When I was 23, I started dating a pastor’s kid.  So naturally, I started going to church because I knew that was what he would want me to do.  The first time I heard an old time southern preacher refer to God as Abba Father, I was like, “seriously, no thanks.”  I had a pretty lousy image etched in my brain of what a father looked like so I was not feeling it, if you get what I’m saying.  That relationship turned into a friendship but I kept going to church.  I liked the people, they were sweet and accepting and I just felt good when I was there.

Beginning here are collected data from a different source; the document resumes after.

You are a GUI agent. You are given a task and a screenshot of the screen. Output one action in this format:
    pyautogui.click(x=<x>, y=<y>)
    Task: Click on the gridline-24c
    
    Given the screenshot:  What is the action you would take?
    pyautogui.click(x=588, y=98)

Even after I asked for God’s forgiveness and accepted Him as my personal savior, I would cringe when I heard someone refer to Him as “daddy” or “papa.”  I had so much unforgiveness in my heart for my earthly father that I could not accept the love of my heavenly father. I loved the Lord and I knew that He loved me but I could not get past my worldly views of a father to fully grasp the depth & width of His love for me.  Then one day, it clicked.  I was at a women’s conference and the speaker talked about being bound by the unforgivenss in our lives and how it was hindering our walk with God.  I made a decision to forgive my biological father for his absence in my life.  I chose to no longer let his mistakes dictate my relationship with my Creator.  I took the insecurities of my past, laid them at the cross and I LEFT THEM THERE!

How many of you out there struggle with the same thing?  Maybe your father was an absentee dad too, or worse than that, maybe he was around but was abusive to you in some way.  Let me tell you from my own personal experience, even those of you who were lucky enough to have the most fabulous daddy in all the world, our Father in heaven loves you infinitely more than any man on earth ever could.  Once you realize that simple truth and embrace it with all of your heart, you will experience the same freedom that I am happy to say I walk in each and every day.  Don’t let you perception of God be based on a human.  People will let you down, but God’s love never fails, it never gives up, it never runs out on you or me.

“And I am convinced that nothing can ever separate us from God’s love. Neither death nor life, neither angels nor demons, neither our fears for today nor our worries about tomorrow—not even the powers of hell can separate us from God’s love.  No power in the sky above or in the earth below—indeed, nothing in all creation will ever be able to separate us from the love of God that is revealed in Christ Jesus our Lord.”